2010年6月 3日
文法項目の習得順序
ボツワナ英語の記事に関連して「ともちゃん」から
過去完了形と過去分詞を教える場合
1.過去完了形を先に教える方が、生徒の理解が早い。
2.過去分詞を先に教える方が、生徒の習得が早い。
3.上記どちらの方法でもなく、文法の教え方を根本的に見直すべき
といったことで、果たして、現在の○年生にはこれを教えるといった順序、そのやり方が学習の阻害にならないか、こういったことは、既に分析済みで何か学問として体系化してはいないのか」を聞きたいというご要望がありました。
これを見てぱっと思い出したのが、だいぶ前に出たNewsweekで、その週のタイトルは、「英会話の科学:最新研究が明かす英語学習のウソとホント」でした。2003年5月21日号です。
特に印象に残ったのが、ハワイ大学マノア校のマイケル・ロングという人のコメントで、結論は、「言葉は自分が行いたいタスクと関連づけて学ぶべきだ」「ほかの教科のように学問の対象として学ぶと、教室の外の現実社会でうまく使えない」というもの。ただ、個人的にはこのコメントの前段部分に引かれました。いわく
多くの学校で行われているような「今日は水曜日だから過去分詞」というカリキュラムに、ほとんどの人は脳が対応できないという。「人は自分の内部に組み込まれた順番に沿って学ぶものだ」とロングは言う。「どんなカリキュラムを押しつけても、この順番を変えることはできない」
そうか、予め人には内在的な授業計画(シラバス)とでも言うべきものがあるのかと、妙にあとを引きました。そういった下地があったものですから、やっぱりそうかと感じたのが、Keith Johnson の An Introduction to Foreign Language Learning and Teaching で紹介されていた、R. Brown と言う人の研究。三人の子供たちがどういう順番で単語の変化形をおぼえていくのかを追ったところ、共通して一定の順序で習得していることがわかり、どうやら内部化された学習プログラムがあるようだという結論でした。
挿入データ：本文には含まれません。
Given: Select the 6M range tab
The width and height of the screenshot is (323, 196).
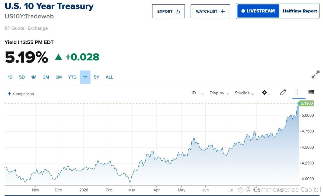Looking at the screenshot, I should (x=59, y=77).
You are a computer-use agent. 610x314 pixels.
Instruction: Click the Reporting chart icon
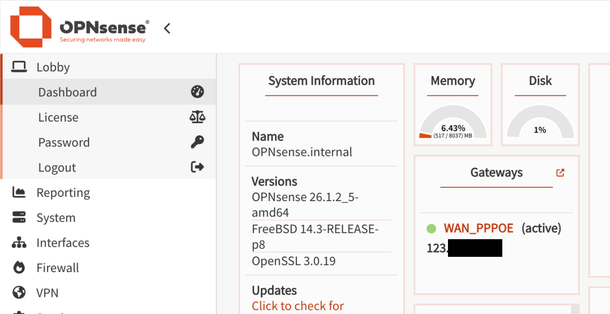19,192
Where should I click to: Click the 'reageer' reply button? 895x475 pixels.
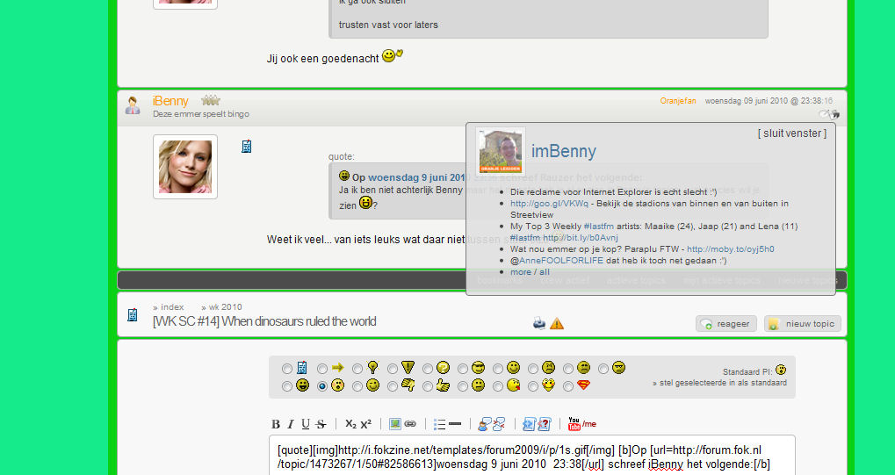tap(726, 324)
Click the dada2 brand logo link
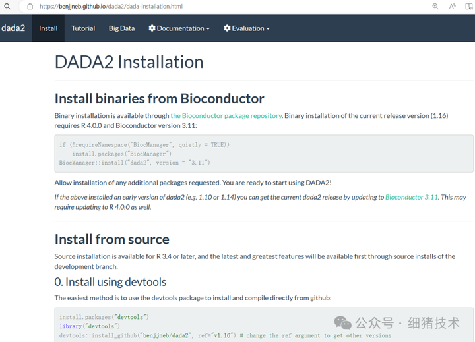 [x=13, y=28]
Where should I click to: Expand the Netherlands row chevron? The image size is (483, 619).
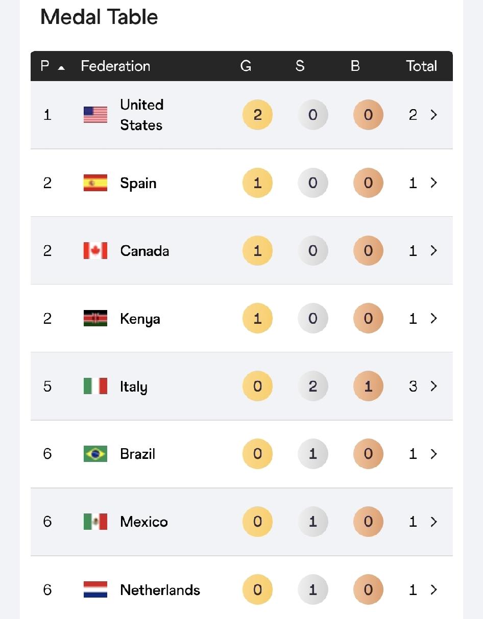click(434, 589)
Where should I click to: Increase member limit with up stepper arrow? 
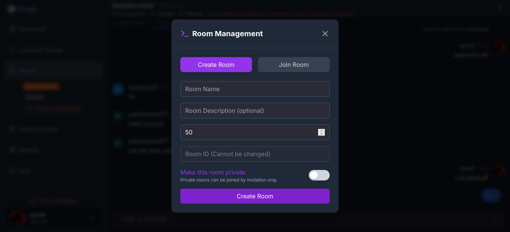(x=321, y=131)
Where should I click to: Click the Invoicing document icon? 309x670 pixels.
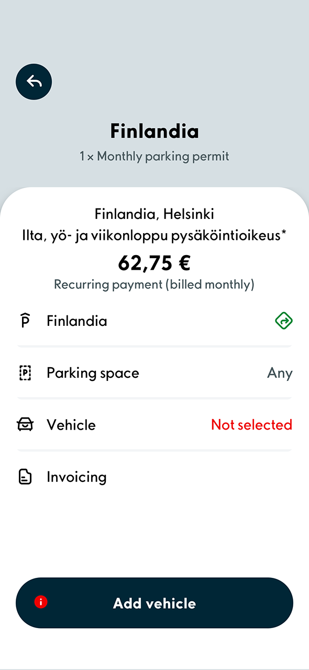[24, 476]
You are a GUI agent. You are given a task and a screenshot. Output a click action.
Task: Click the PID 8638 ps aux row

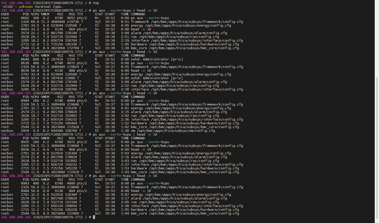coord(85,63)
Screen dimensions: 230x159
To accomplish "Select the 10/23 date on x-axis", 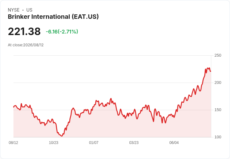I will (x=53, y=142).
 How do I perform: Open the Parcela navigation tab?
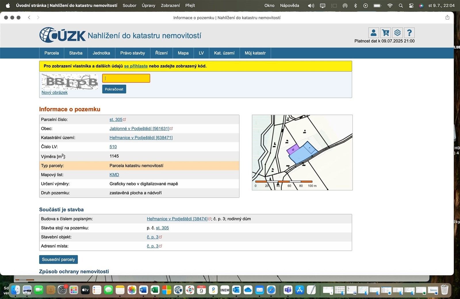51,53
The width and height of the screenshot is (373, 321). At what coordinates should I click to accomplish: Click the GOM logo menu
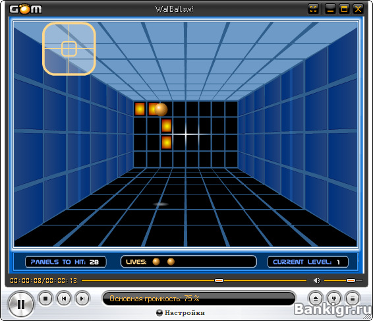click(x=26, y=9)
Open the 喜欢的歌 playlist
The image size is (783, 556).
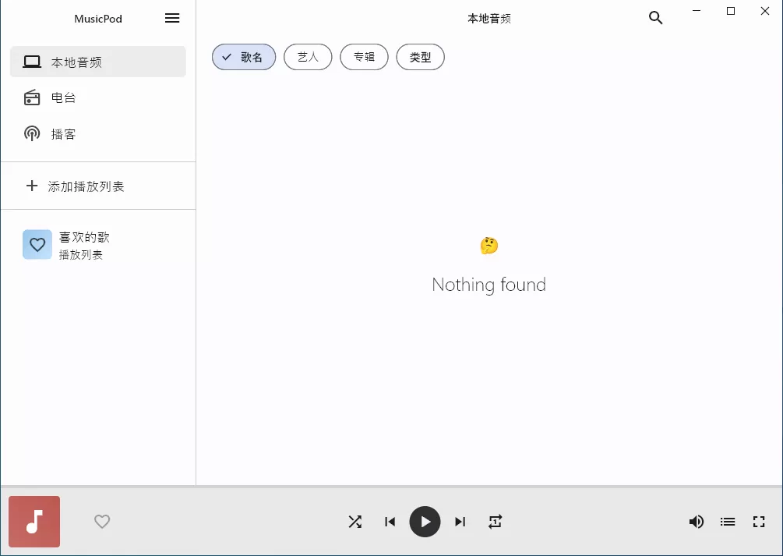click(84, 244)
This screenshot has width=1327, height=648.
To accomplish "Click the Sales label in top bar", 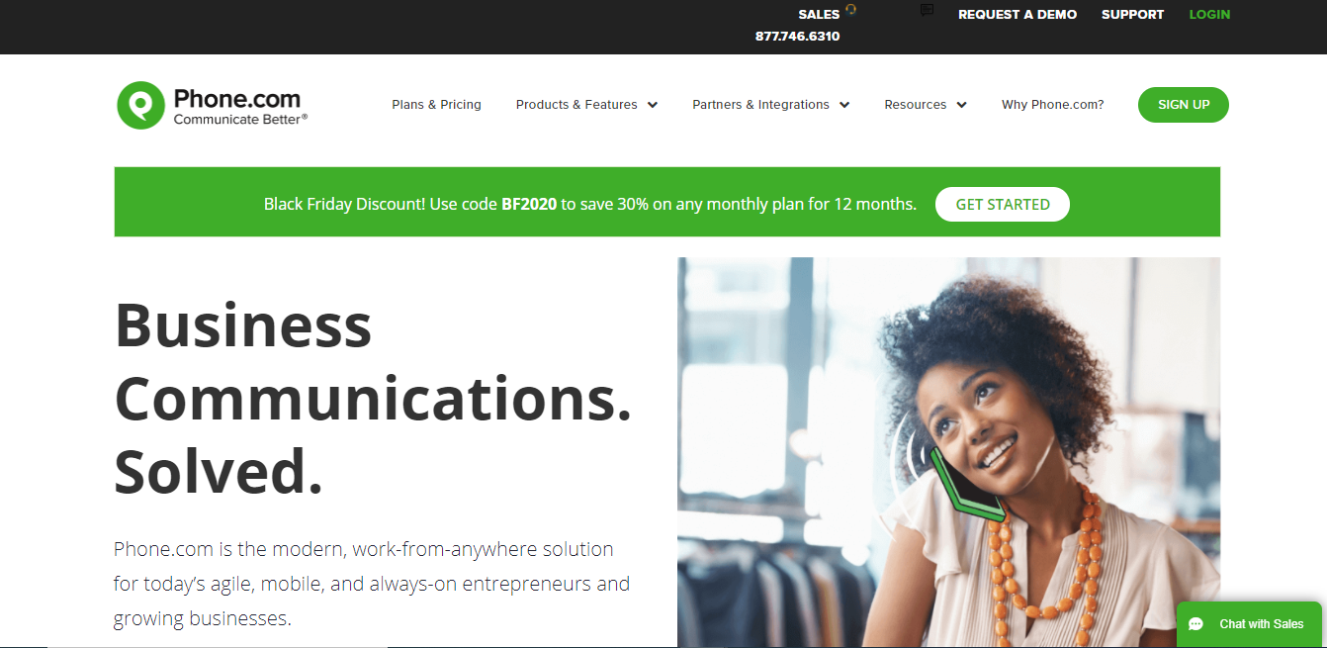I will [x=819, y=14].
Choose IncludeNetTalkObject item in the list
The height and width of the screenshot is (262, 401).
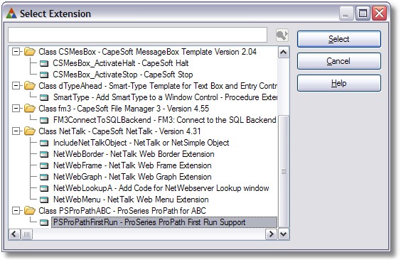pos(141,143)
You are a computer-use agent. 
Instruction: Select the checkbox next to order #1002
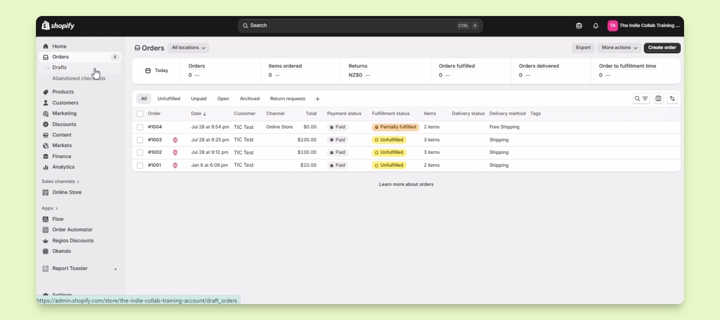point(140,152)
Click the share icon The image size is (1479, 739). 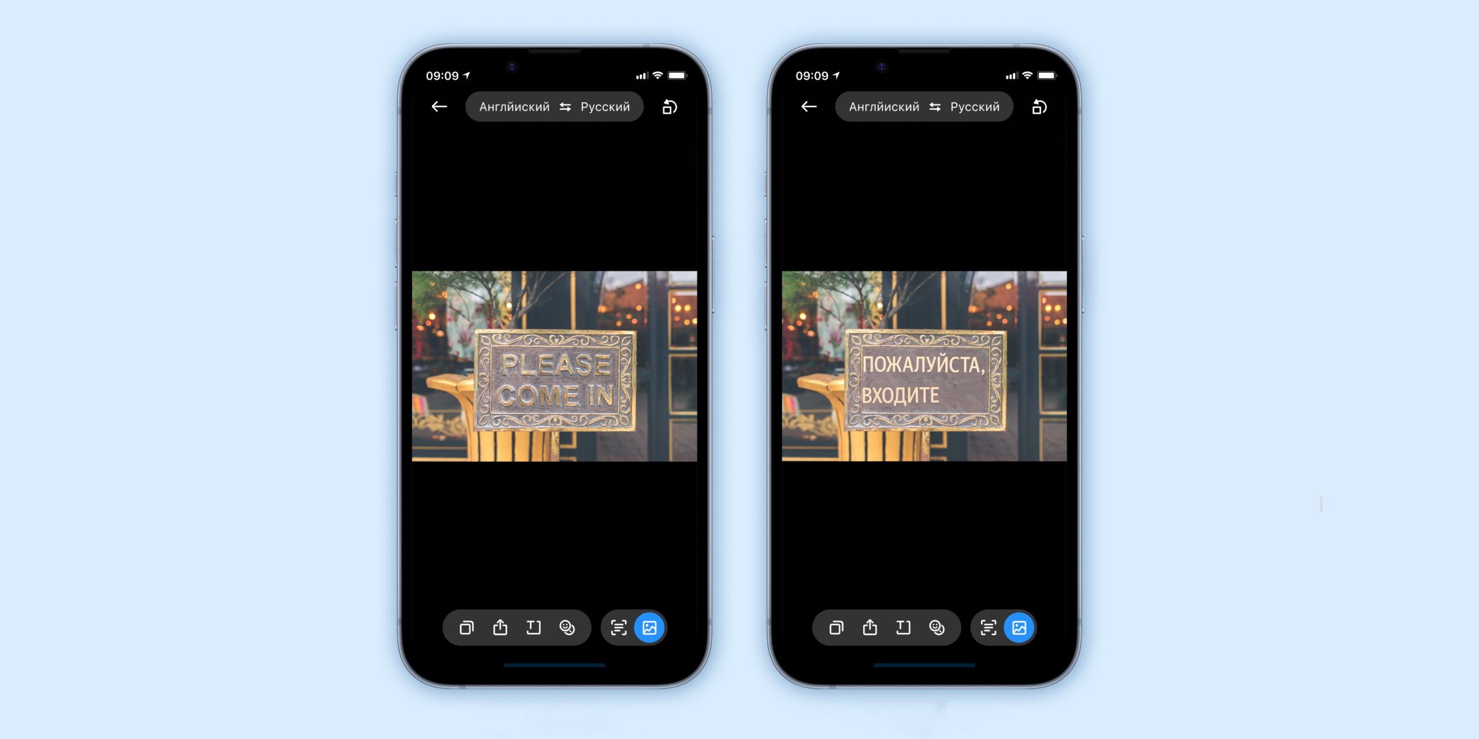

もう少し詳しく調べると、英語を母語とする子供たちが文法項目をどういう順序で覚えて行くのかを一定期間観察して、Brown は、以下のような順序があることが認められるとしています。(ちなみに、これは別の研究でも跡づけられています。de Villers, J.G., & de Villers, P.A. (1973). “A cross-sectional study of the acquisition of grammatical morphemes in child speech.” Journal of Psycholinguistic Research, 2, 267-278.)
現在進行形を表す -ing 形
↓
複数形を表す -s
↓
不規則動詞の過去形
↓
所有格を示す -'s
↓
Be動詞(本動詞としての)
↓
冠詞
↓
三人称単数現在形の -s
↓
Be動詞(助動詞としての)
出所:Brown, H. D. (2000). Principles of Language Learning and Teaching 4th Edition. New York: Addison Wesley Longman Inc.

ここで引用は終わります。